Pseudoscientific system of alternative medicine and New Age beliefs

Access Consciousness is a pseudoscientific New Age movement founded by Gary Douglas in 1990 in Santa Barbara, California, initially called Access Energy Transformation. After a failed real estate business and subsequent bankruptcy in 1993, Douglas claimed to begin channeling spirits, including Russian mystic Grigori Rasputin, from whom he learned about "Access Bars" which are points on the head purported to help with energy, health, and wealth. As of 2024, the practice has since evolved into a global movement, offering a range of self-help and energy healing techniques. Access Consciousness promotes a mix of energy therapy, elements of phrenology, and prosperity gospel principles, with practitioners claiming to "run the bars" to manipulate energy fields for various life improvements. The organization has faced significant criticism, with skeptics denouncing its practices as pseudoscientific, and allegations of abuse, cult-like behavior, and exploitation have surfaced over the years.

==History==
After filing for bankruptcy in 1993 due to a failed real estate venture and briefly working for the United Way, Gary Douglas founded Access Consciousness, initially named Access Energy Transformation, in Santa Barbara, California, in 1990.

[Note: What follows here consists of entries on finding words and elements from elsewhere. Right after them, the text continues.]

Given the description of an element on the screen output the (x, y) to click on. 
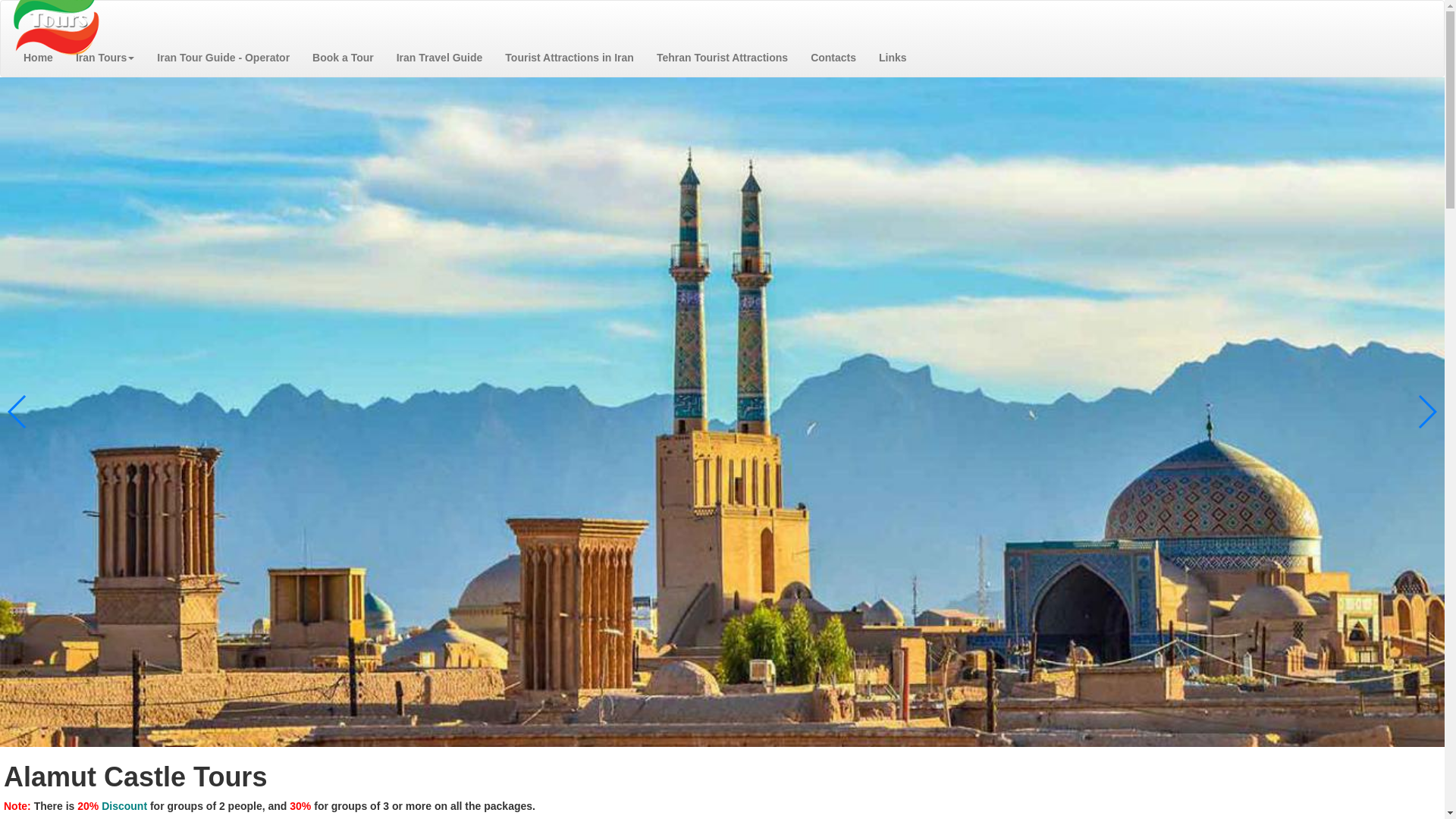
Links (892, 57)
Book a Tour (343, 57)
Tourist Attractions in Iran (569, 57)
Iran Tours (104, 57)
Contacts (833, 57)
Iran Travel Guide (440, 57)
Links (892, 57)
Iran Tour Guide - Operator (223, 57)
Tehran Tourist Attractions (722, 57)
Home (37, 57)
Given the description of an element on the screen output the (x, y) to click on. 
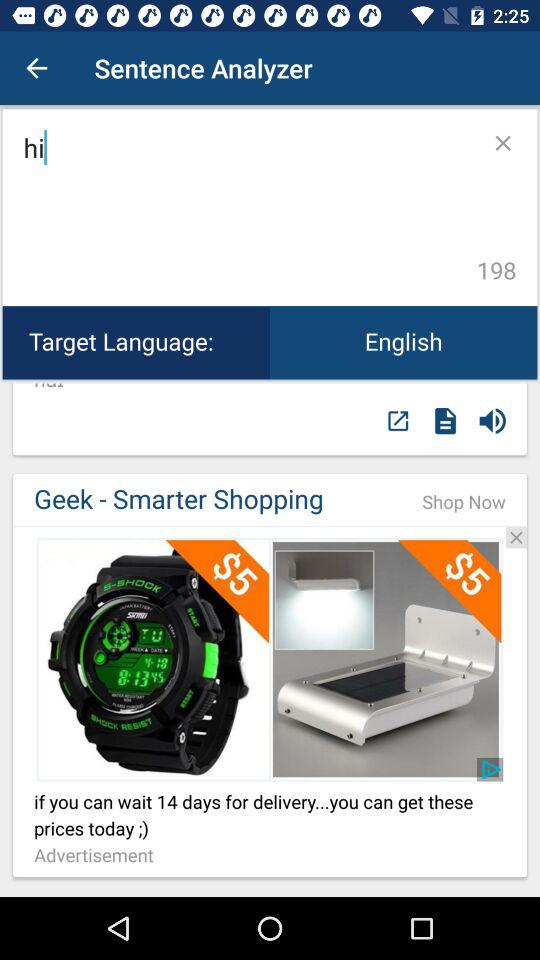
turn off the icon below hi (403, 342)
Given the description of an element on the screen output the (x, y) to click on. 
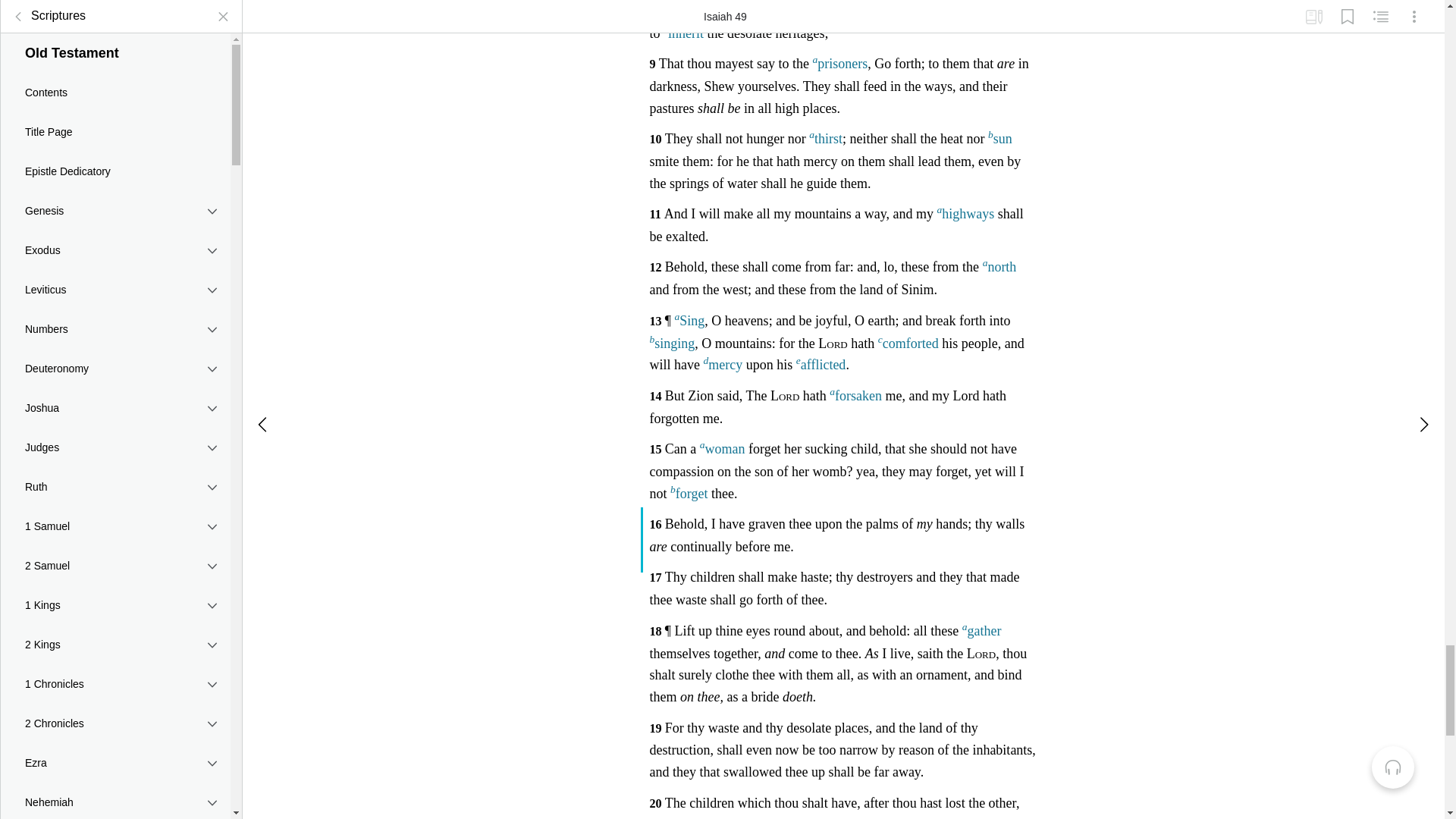
Esther (115, 15)
Ecclesiastes (115, 169)
Proverbs (115, 129)
Isaiah 2 (115, 335)
Song of Solomon (115, 208)
Isaiah 11 (115, 581)
Psalms (115, 89)
Isaiah 9 (115, 526)
Job (115, 50)
Contents (115, 280)
Isaiah 10 (115, 554)
Isaiah 7 (115, 472)
Isaiah 1 (115, 308)
Isaiah 5 (115, 417)
Isaiah 6 (115, 444)
Given the description of an element on the screen output the (x, y) to click on. 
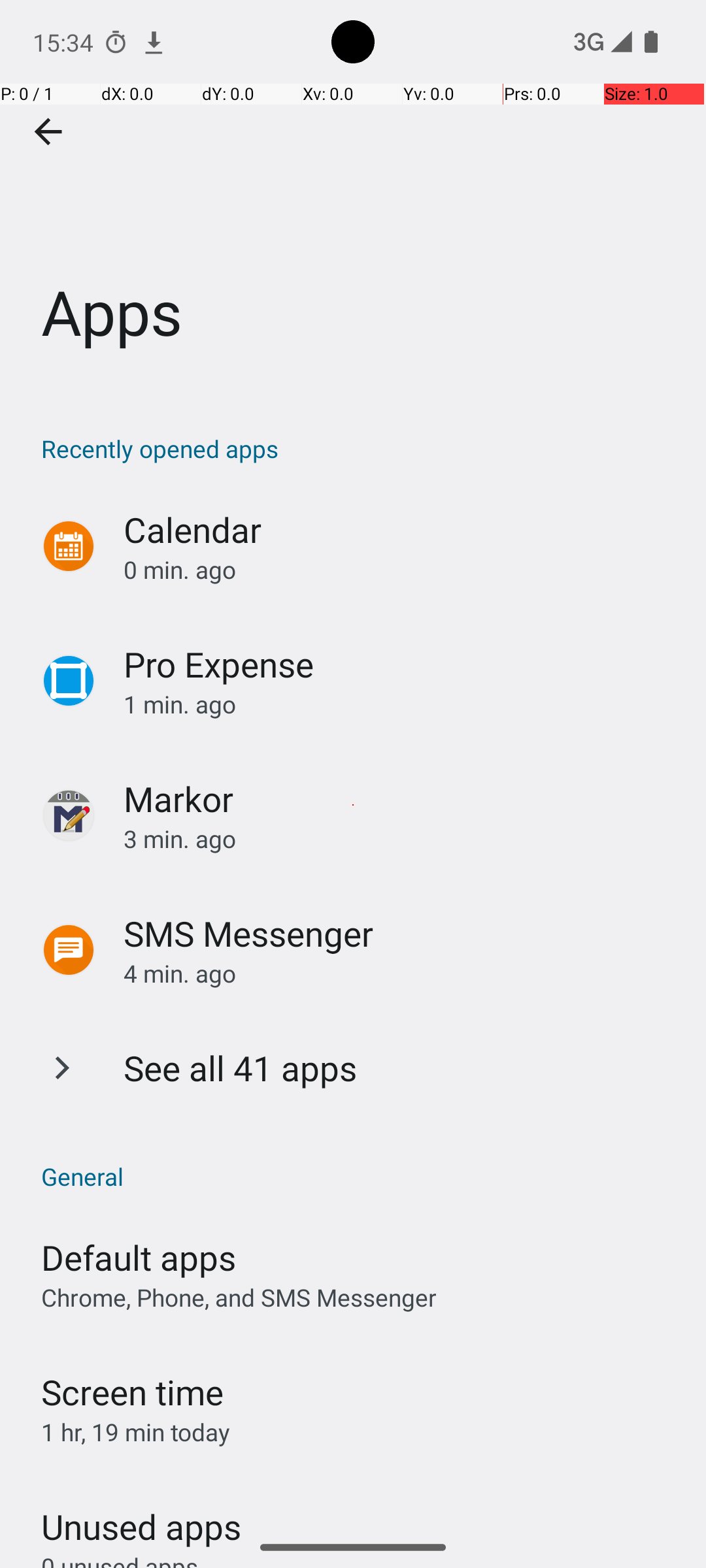
4 min. ago Element type: android.widget.TextView (400, 972)
1 hr, 19 min today Element type: android.widget.TextView (135, 1431)
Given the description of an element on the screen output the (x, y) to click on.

Douglas allegedly started channeling spirits in the early 1990s after witnessing a channeler at work in the late 1980s. He claimed to channel Grigori Rasputin, whom he called "Raz", for many years and apparently learned from the Russian about Access Bars, which are points on the head that are supposed to aid in energy, health, and wealth. Douglas also claims to have channeled an ancient Chinese man named Tchia Tsin, aliens from another world called Novian, and a 14th-century monk named Brother George. Douglas stated that the aliens abducted him when he was six years old, implanting a chip. He noted that channeling aliens was more painful than channeling the others but that they protect him.

In 2001, Dain Heer, a former chiropractor, joined the movement, moving in with Douglas and becoming second in command. In 2003, Australian Simone Milasas was hired and as of 2024 is the worldwide business coordinator for the organization. Milasas is the developer of the Access Consciousness courses.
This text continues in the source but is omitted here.